-- Start of Record excerpts --

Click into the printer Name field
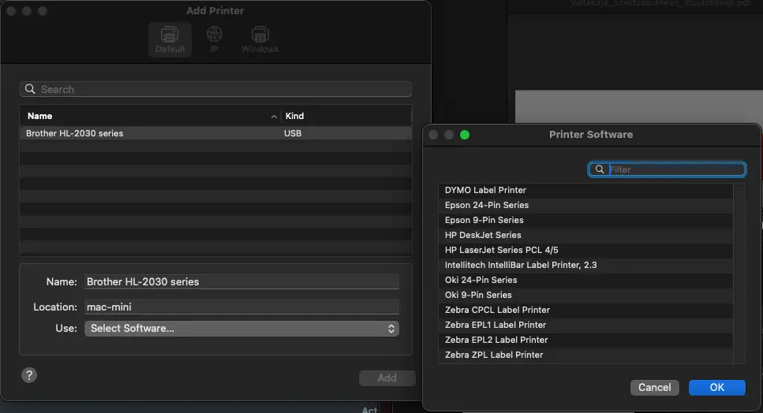241,282
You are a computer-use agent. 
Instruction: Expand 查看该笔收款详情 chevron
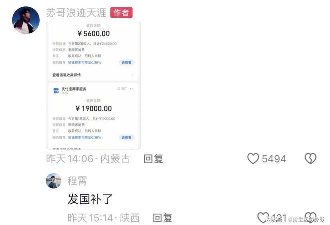(133, 75)
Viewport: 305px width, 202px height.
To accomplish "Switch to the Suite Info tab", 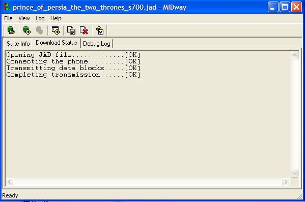I will point(18,44).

-- End of Record excerpts --

> [What needs to be done]: Count the lines in the rows above that contain the string "Instruction". Reply with the number alone.

> [Answer to the task]: 1